Requisito A
Pode reescrever de forma mais breve o parágrafo do trecho sobre a prova testemunhal que começa por "O despacho recorrido indeferiu", mantendo os factos principais?
Requisito B
Pode transcrever, sem qualquer alteração, a parte do trecho sobre a prova testemunhal que abre com as palavras que contêm "14. A Recorrente" e fecha com "das propostas apresentadas."?
::: Secção do documento :::
13. O despacho recorrido indeferiu a produção de prova testemunhal, por a considerar " (…) desnecessária na medida em que os autos e o PA dispõem de todos os elementos necessários à boa decisão da causa, não subsistindo quaisquer factos alegados controvertidos que justifiquem tal produção de prova, a qual por conseguinte, consubstanciaria uma diligência meramente dilatória, nos termos do artigo 90.º, n.º 3 do CPTA (…) ".

14. A Recorrente [SCom01...] sustenta que tal decisão se afigura contraditória e incoerente, na medida em que a própria sentença, ao apreciar o mérito, invocou a insuficiência demonstrativa, por parte da Requerente, quanto à autonomia e independência das propostas apresentadas.

15. Tal assertiva não colhe, porém, necessariamente.
::: Excerto de origem :::
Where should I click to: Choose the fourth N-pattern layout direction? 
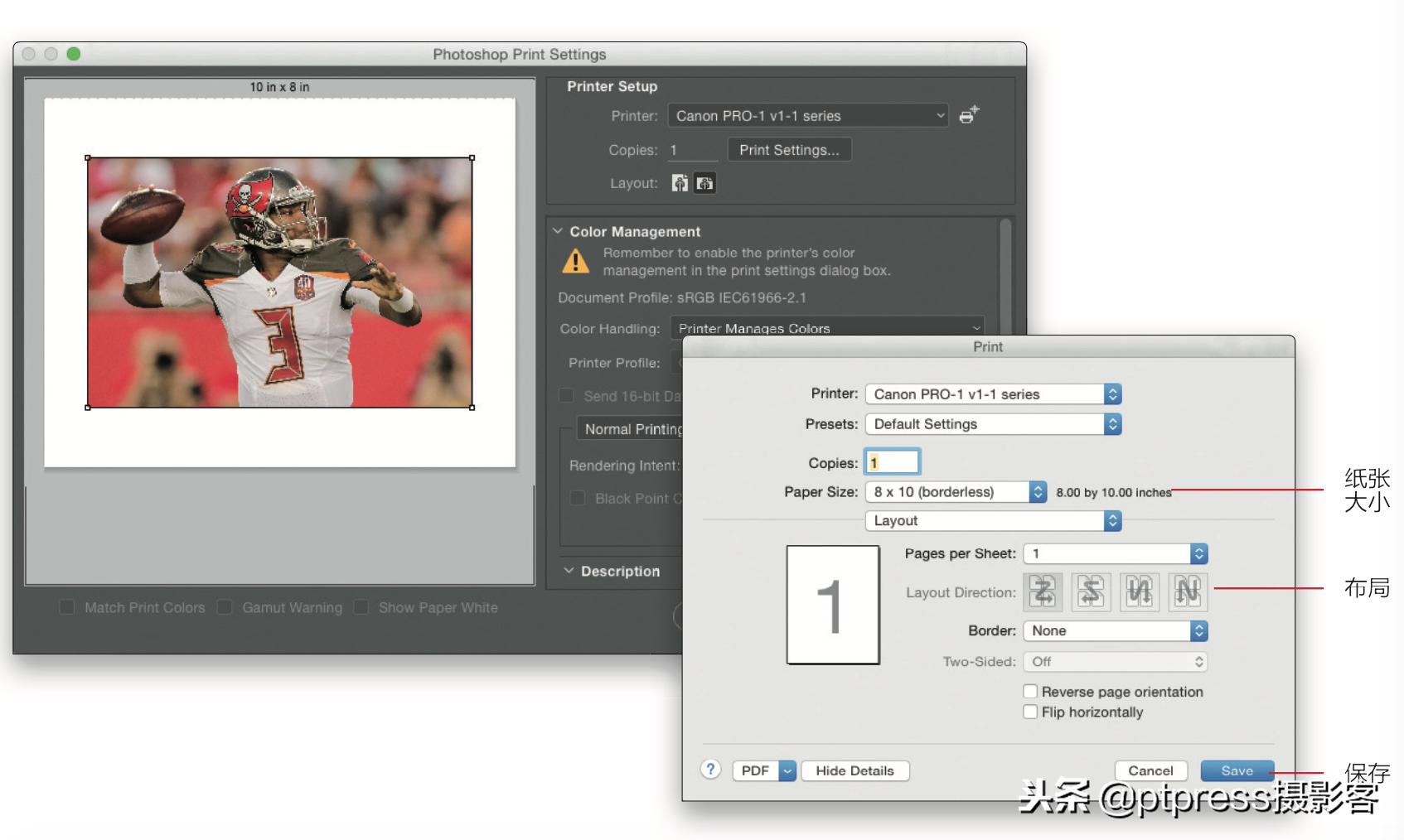[1187, 592]
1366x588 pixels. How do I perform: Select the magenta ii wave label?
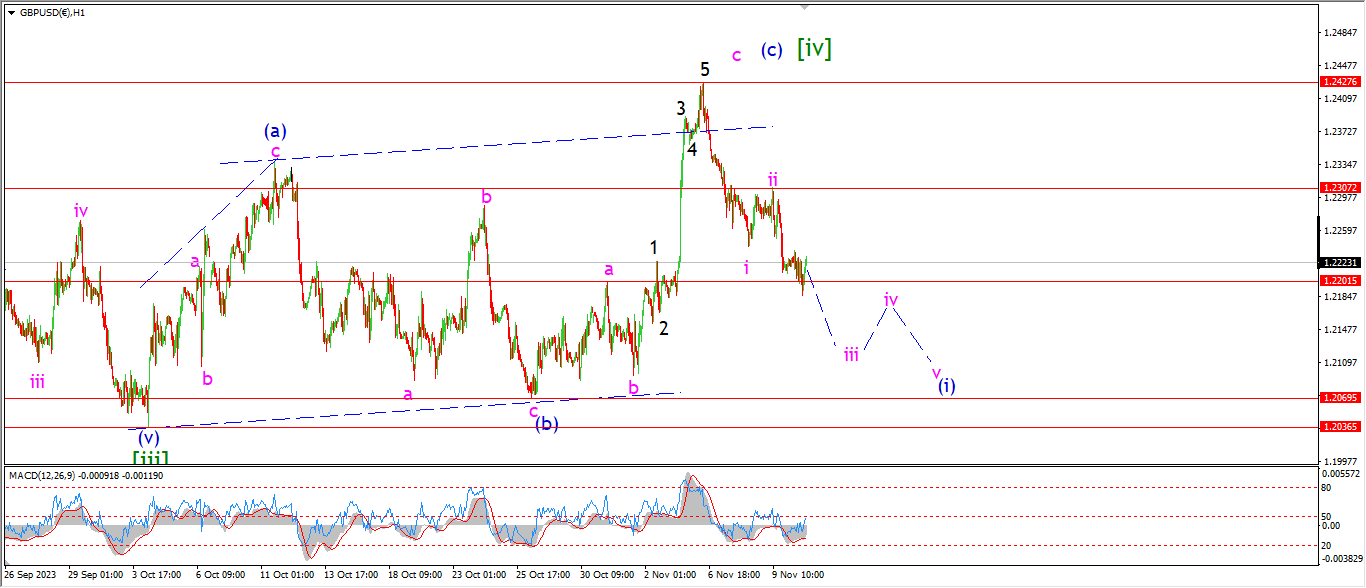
:::
Resultado correto A
O despacho recorrido recusou a prova testemunhal por a julgar desnecessária. Os autos e o PA já contêm todos os elementos para a boa decisão da causa, e não há factos alegados controvertidos. Essa prova seria, assim, uma diligência meramente dilatória, nos termos do artigo 90.º, n.º 3, do CPTA.

Resultado correto B
14. A Recorrente [SCom01...] sustenta que tal decisão se afigura contraditória e incoerente, na medida em que a própria sentença, ao apreciar o mérito, invocou a insuficiência demonstrativa, por parte da Requerente, quanto à autonomia e independência das propostas apresentadas.